## Sayfa
Dünyada en büyük yolsuzluk ve terör büyük ülkelerin finansal merkezlerinde gücü elinde tutan finans kurumları ve bankerler tarafından gerçekleşmektedir. Finans dünyasını kontrol etmekle yükümlü kurumlarda (BIS, SEC, CFTC…) buna göz yummaktadırlar.
Şimdi aşağıda anlatacaklarımızı skandalı ve büyük oyunu hiçbir normal medya kanalları yoluyla öğrenmeniz imkanı yoktur. Çünkü anlatacaklarımız global finansal büyük soygunun en büyük parçalarından biri olup üzerinde fazla konuşulması bile oldukça risklidir.

## Görev Yönergeleri
1. Finans dünyasındaki yolsuzlukla ilgili sayfaya göre, anlatılacak skandalı normal medya kanalları yoluyla öğrenmek neden imkânsızdır? Bir veya iki cümleyle açıklayın.
2. Finans dünyasındaki yolsuzluğu konu alan metni, son cümlesinden sonra gelecek biçimde sürdürün.

(Görüntülenen öğeleri bulmaya yönelik kayıtlar)
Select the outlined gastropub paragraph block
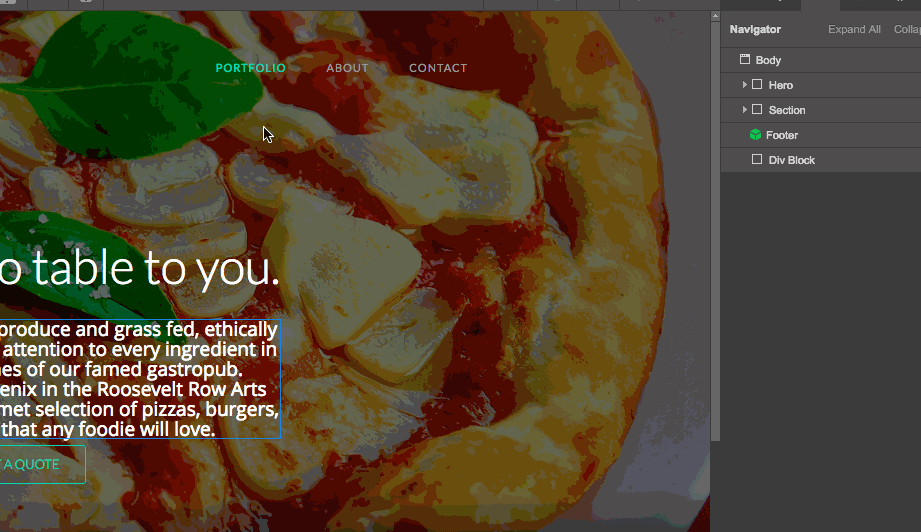This screenshot has height=532, width=921. tap(140, 379)
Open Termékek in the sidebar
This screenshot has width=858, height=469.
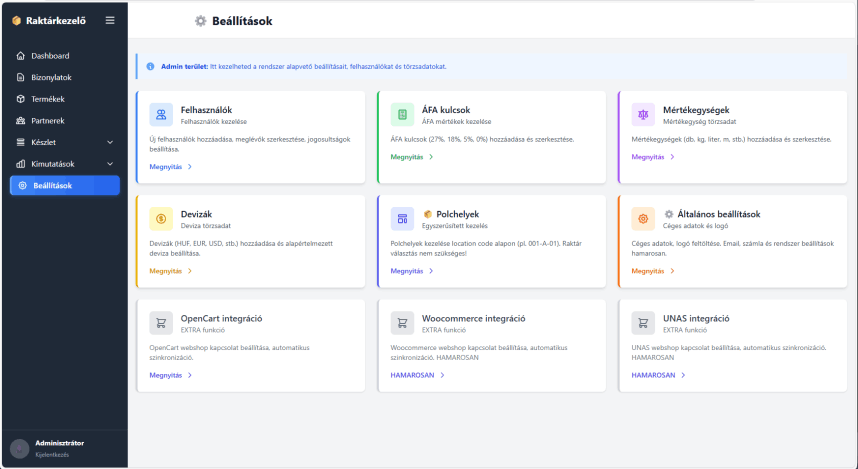(48, 99)
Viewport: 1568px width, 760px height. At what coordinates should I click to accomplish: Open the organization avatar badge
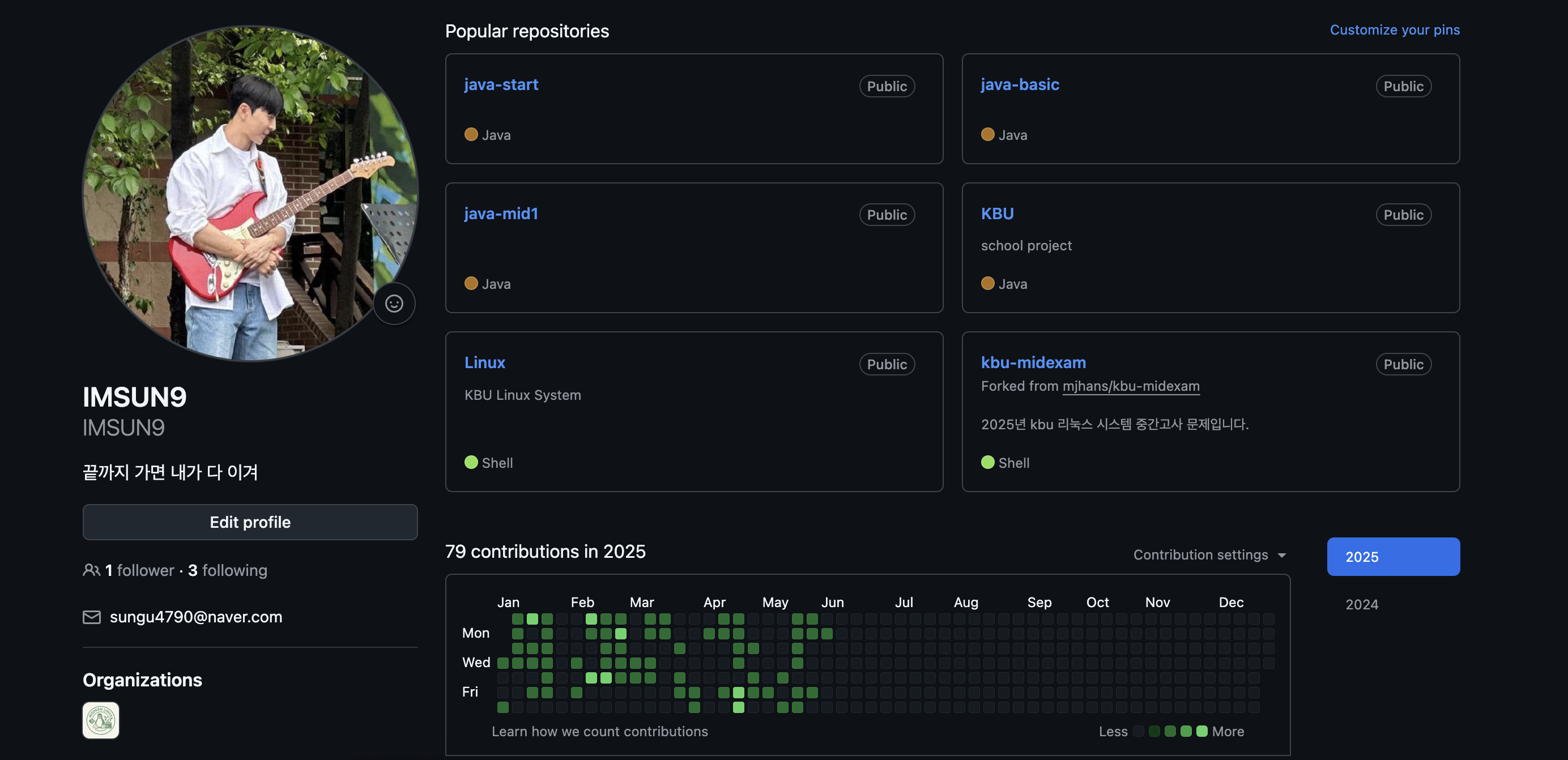(101, 720)
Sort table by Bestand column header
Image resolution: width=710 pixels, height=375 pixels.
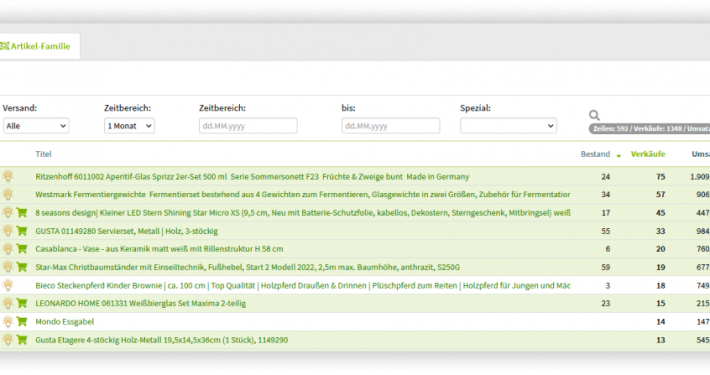[x=595, y=154]
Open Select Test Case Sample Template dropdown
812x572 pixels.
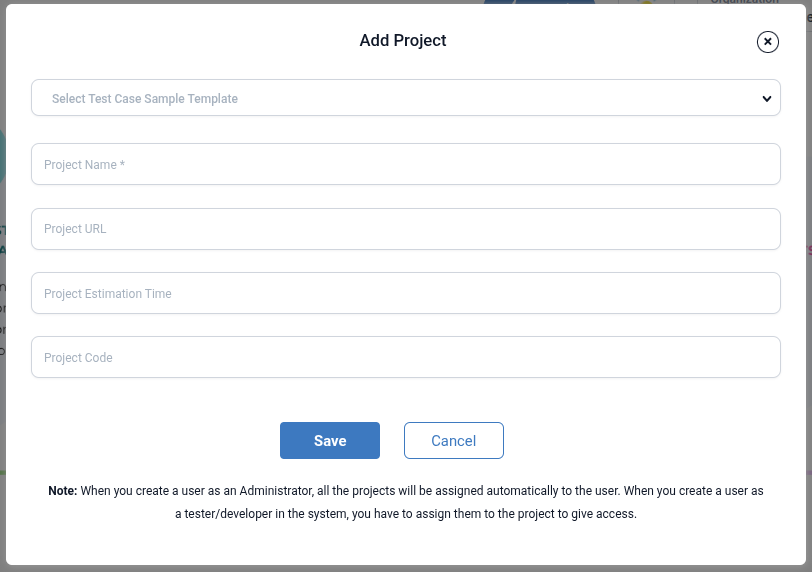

## Alıştırma Sonuçları
1. Anlatılacak olanlar, global finansal büyük soygunun en büyük parçalarından biridir. Bu konu üzerinde fazla konuşmak bile oldukça risklidir.

2.
Son yıllarda altın fiyatları bugüne kadar görülmemiş şekilde artmıştır. Bunun bilinen sebepleri vardır . Altın fiyatlarının artma sebebi gittikçe altın cevherinin daha az çıkması ve dünyada doların değer kaybı, faizlerin düşük olması, dünya borsalarının beklenmedik iniş ve çıkışlar sergilemesi piyasada iyi para getiren yatırım enstrümanlarının kalmaması altın fiyatlarının görünürde artmasının başlıca görünen sebeplerindendir. Birde herkesin anlatılmaya cesaret edemediği, başka bir nedeni vardır.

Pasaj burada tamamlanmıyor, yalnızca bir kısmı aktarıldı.